> _Records for this task_:

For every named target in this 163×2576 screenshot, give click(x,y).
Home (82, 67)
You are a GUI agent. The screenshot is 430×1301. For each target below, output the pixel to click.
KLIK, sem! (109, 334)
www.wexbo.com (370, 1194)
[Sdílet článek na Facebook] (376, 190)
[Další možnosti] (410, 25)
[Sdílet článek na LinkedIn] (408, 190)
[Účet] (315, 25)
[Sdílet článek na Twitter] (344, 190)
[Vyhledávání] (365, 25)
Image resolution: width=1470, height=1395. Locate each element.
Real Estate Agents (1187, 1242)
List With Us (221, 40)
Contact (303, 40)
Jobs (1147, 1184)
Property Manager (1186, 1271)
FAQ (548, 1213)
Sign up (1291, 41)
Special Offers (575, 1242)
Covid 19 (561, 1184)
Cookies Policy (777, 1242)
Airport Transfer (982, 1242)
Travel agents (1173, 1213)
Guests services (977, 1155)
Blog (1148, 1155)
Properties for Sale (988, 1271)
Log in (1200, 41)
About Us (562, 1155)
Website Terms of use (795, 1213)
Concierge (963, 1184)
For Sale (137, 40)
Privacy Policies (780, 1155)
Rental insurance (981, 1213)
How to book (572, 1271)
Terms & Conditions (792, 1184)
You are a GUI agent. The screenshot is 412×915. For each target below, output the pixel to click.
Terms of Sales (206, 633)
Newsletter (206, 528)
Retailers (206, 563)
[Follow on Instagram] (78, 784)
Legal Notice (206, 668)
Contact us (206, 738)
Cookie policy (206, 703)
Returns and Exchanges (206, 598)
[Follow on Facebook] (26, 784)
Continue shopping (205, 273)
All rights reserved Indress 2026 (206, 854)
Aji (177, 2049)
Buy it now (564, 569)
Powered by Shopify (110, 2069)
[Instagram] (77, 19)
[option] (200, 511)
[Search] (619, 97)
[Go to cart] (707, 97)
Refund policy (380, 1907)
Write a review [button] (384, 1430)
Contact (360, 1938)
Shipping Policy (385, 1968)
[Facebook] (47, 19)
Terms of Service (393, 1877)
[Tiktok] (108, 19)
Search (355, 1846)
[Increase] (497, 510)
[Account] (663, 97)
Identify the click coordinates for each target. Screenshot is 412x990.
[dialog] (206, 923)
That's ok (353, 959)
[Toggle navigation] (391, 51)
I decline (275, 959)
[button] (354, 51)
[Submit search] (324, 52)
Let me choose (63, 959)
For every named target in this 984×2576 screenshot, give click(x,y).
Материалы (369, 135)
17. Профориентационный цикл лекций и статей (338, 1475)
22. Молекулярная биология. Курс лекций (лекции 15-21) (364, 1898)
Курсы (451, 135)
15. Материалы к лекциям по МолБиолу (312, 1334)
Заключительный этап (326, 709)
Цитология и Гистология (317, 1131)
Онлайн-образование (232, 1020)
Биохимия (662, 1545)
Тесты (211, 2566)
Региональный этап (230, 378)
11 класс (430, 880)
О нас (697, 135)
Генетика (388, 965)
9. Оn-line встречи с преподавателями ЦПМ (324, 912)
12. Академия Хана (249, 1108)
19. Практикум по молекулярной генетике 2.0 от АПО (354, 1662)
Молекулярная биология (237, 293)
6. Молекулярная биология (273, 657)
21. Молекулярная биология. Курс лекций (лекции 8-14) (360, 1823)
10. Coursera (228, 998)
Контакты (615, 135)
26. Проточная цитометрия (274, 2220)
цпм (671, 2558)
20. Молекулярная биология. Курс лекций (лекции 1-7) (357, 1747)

> _What to work on_: Your task is to reproduce the whole listing exactly.

> _Answer section_:
For every named target in this 163×2576 screenshot, give click(x,y).
Home (82, 67)
You are a GUI agent. The screenshot is 430×1301. For each target below, output the pixel to click.
KLIK, sem! (109, 334)
www.wexbo.com (370, 1194)
[Sdílet článek na Facebook] (376, 190)
[Další možnosti] (410, 25)
[Sdílet článek na LinkedIn] (408, 190)
[Účet] (315, 25)
[Sdílet článek na Twitter] (344, 190)
[Vyhledávání] (365, 25)
Image resolution: width=1470, height=1395. Locate each element.
Real Estate Agents (1187, 1242)
List With Us (221, 40)
Contact (303, 40)
Jobs (1147, 1184)
Property Manager (1186, 1271)
FAQ (548, 1213)
Sign up (1291, 41)
Special Offers (575, 1242)
Covid 19 (561, 1184)
Cookies Policy (777, 1242)
Airport Transfer (982, 1242)
Travel agents (1173, 1213)
Guests services (977, 1155)
Blog (1148, 1155)
Properties for Sale (988, 1271)
Log in (1200, 41)
About Us (562, 1155)
Website Terms of use (795, 1213)
Concierge (963, 1184)
For Sale (137, 40)
Privacy Policies (780, 1155)
Rental insurance (981, 1213)
How to book (572, 1271)
Terms & Conditions (792, 1184)
You are a GUI agent. The screenshot is 412×915. For each target below, output the pixel to click.
Terms of Sales (206, 633)
Newsletter (206, 528)
Retailers (206, 563)
[Follow on Instagram] (78, 784)
Legal Notice (206, 668)
Contact us (206, 738)
Cookie policy (206, 703)
Returns and Exchanges (206, 598)
[Follow on Facebook] (26, 784)
Continue shopping (205, 273)
All rights reserved Indress 2026 (206, 854)
Aji (177, 2049)
Buy it now (564, 569)
Powered by Shopify (110, 2069)
[Instagram] (77, 19)
[option] (200, 511)
[Search] (619, 97)
[Go to cart] (707, 97)
Refund policy (380, 1907)
Write a review [button] (384, 1430)
Contact (360, 1938)
Shipping Policy (385, 1968)
[Facebook] (47, 19)
Terms of Service (393, 1877)
[Tiktok] (108, 19)
Search (355, 1846)
[Increase] (497, 510)
[Account] (663, 97)
Identify the click coordinates for each target. Screenshot is 412x990.
[dialog] (206, 923)
That's ok (353, 959)
[Toggle navigation] (391, 51)
I decline (275, 959)
[button] (354, 51)
[Submit search] (324, 52)
Let me choose (63, 959)
For every named target in this 984×2576 screenshot, give click(x,y).
Материалы (369, 135)
17. Профориентационный цикл лекций и статей (338, 1475)
22. Молекулярная биология. Курс лекций (лекции 15-21) (364, 1898)
Курсы (451, 135)
15. Материалы к лекциям по МолБиолу (312, 1334)
Заключительный этап (326, 709)
Цитология и Гистология (317, 1131)
Онлайн-образование (232, 1020)
Биохимия (662, 1545)
Тесты (211, 2566)
Региональный этап (230, 378)
11 класс (430, 880)
О нас (697, 135)
Генетика (388, 965)
9. Оn-line встречи с преподавателями ЦПМ (324, 912)
12. Академия Хана (249, 1108)
19. Практикум по молекулярной генетике 2.0 от АПО (354, 1662)
Молекулярная биология (237, 293)
6. Молекулярная биология (273, 657)
21. Молекулярная биология. Курс лекций (лекции 8-14) (360, 1823)
10. Coursera (228, 998)
Контакты (615, 135)
26. Проточная цитометрия (274, 2220)
цпм (671, 2558)
20. Молекулярная биология. Курс лекций (лекции 1-7) (357, 1747)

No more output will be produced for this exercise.